Heaving home boxes of tomatoes allowed me to can tomatoes, Sunday gravy (pasta sauce), and Mexican salsa.  I canned green beans and froze corn taken off the cob.  I’ve made strawberry jam that my niece loves, fig preserves, and make many iterations of pickles, including some with the hundreds of little Super Sweet 100 tomatoes that I picked off of one plant.

So when I saw Home Cooked by Anya Fernald, I knew I had to have it.  Anya’s recipes are home-made and she proves that a little prep ahead makes cooking dinner on those dreaded weeknights easier and tastier.  I love the recipe for the sofritto.  Why I never thought of making it ahead of time (other than making it to put it into the pasta sauce that I pressure-canned) and freezing it into ice-cube trays and then popping it out and putting in freezer bags, I’ll never know.  But this is now on my agenda this week….I just need to pop over to Target and buy a couple of ice-cube trays.  The sofritto will make beans pop!  Eggs pop! Weeknight pasta sauce pop!  I could go on and on and on and on….well, you get the picture. 

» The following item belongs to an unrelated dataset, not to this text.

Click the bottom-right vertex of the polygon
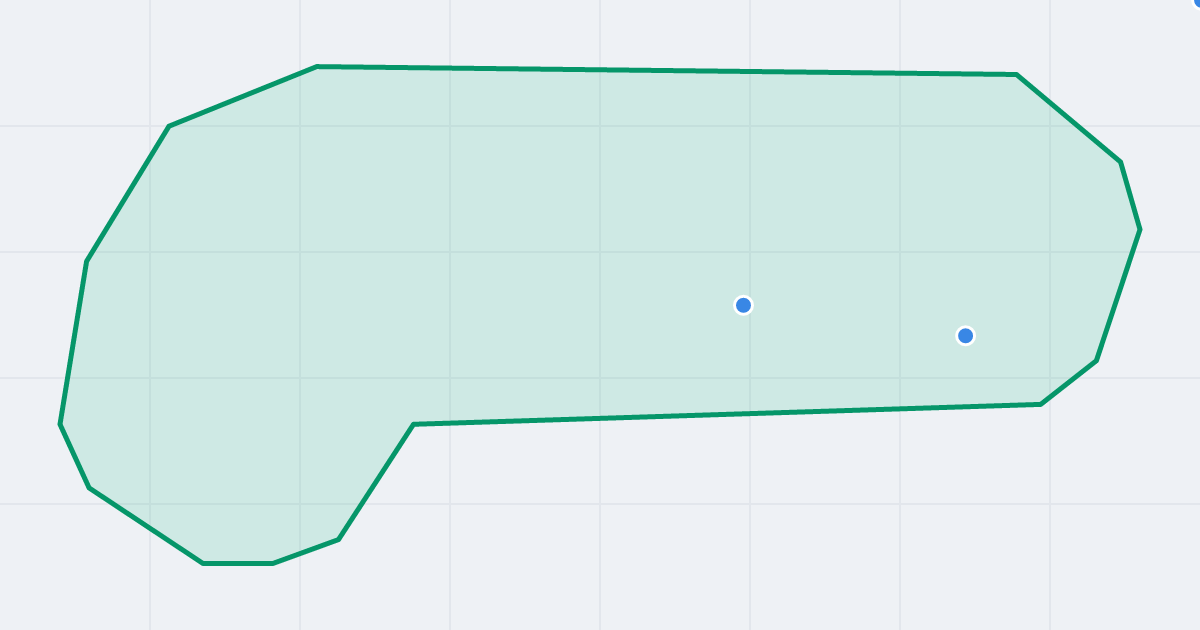Screen dimensions: 1200x630 1041,404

Anya’s book harks back to my grandmother’s time when real whole-food cooking was the way of the norm.  She has recipes for making lard; the good fat to cook with.  People, there is nothing wrong in cooking with good fats and eating good fats.  I know someone that eats low fat aaaaalllllllllll the time.  I have tried again and again to explain how unhealthy that is for her, that the body needs fat to survive and that low fat foods are pumped full of sugar and chemicals to make the food taste good and stabilize.  She’ll never learn but that doesn’t mean that the rest of us cannot enjoy great cooking and healthy cooking.   

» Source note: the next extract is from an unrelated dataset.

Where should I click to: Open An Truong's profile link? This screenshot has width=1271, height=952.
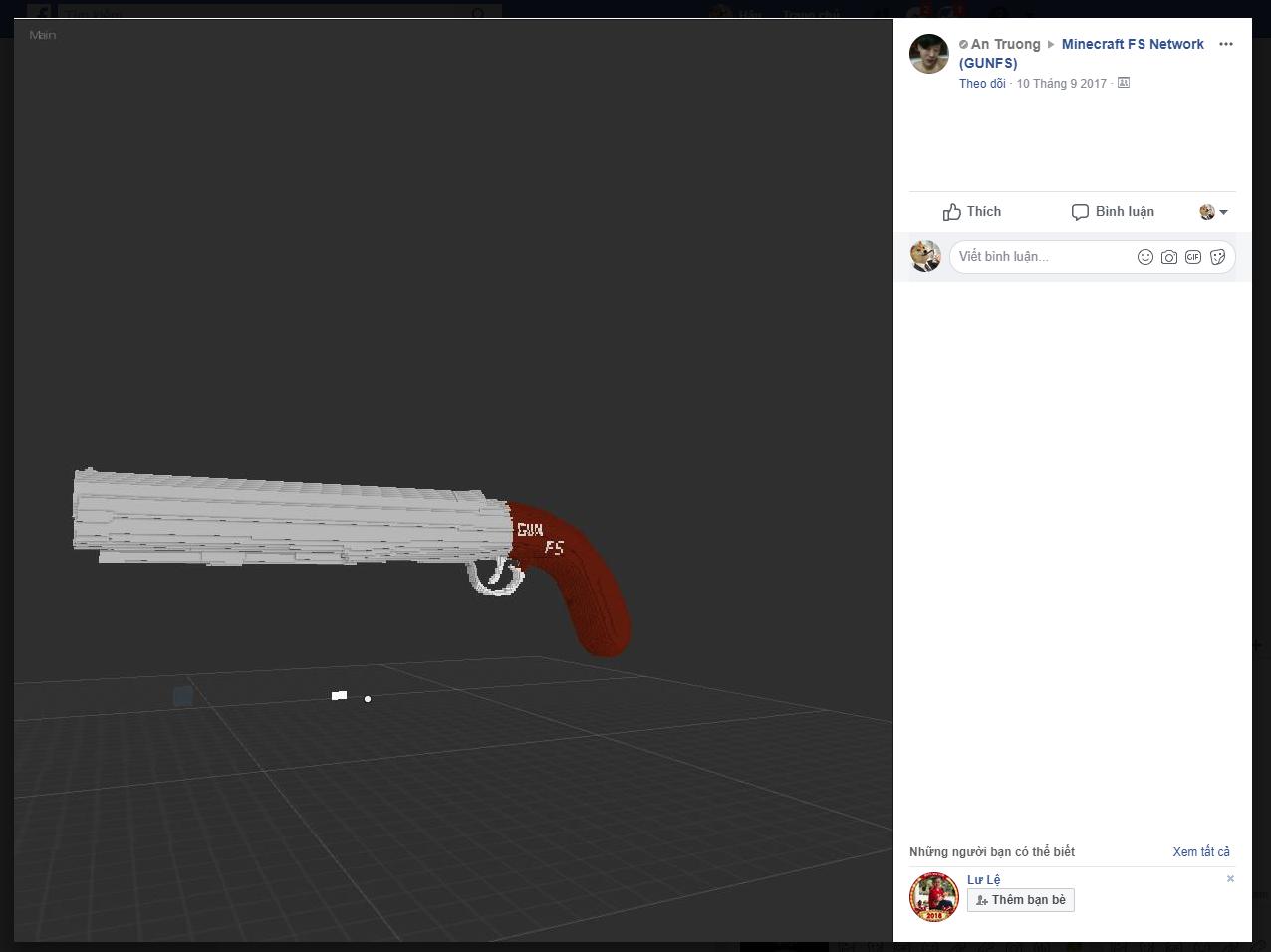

Stepping off of my soap box now….

A couple (well, more than a couple) of Anya’s recipes that I’m flagging include bone broth, salsa verde, rough chimichurri (you know how I feel about chimichurri), barbadian hot sauce, pickled grapes (yum), chickpea torte, frittatina D’erbe, maltagliati (handmade pasta), tallowed fries, cracked crabs with lemon-chile vinaigrette (heck, I may make this vinaigrette for my salads..mmmm….this vinaigrette would be delicious on heirloom tomatoes), honey nougat, and panforte.  Just to name a few…..


Lemon-Chile Vinaigrette from Home Cooked by Anya Fernald

½ cup EVOO

½ cup freshly-squeezed lemon juice

8 cloves garlic, smashed to a coarse paste

1 tablespoon red pepper flakes

Kosher salt

Cracked black pepper

2 cups fresh parsley leaves

In a bowl, whisk EVOO, lemon juice, garlic, and red pepper flakes.  Season to taste with the salt and pepper.  Stir in the parsley leaves.  Gorgeous!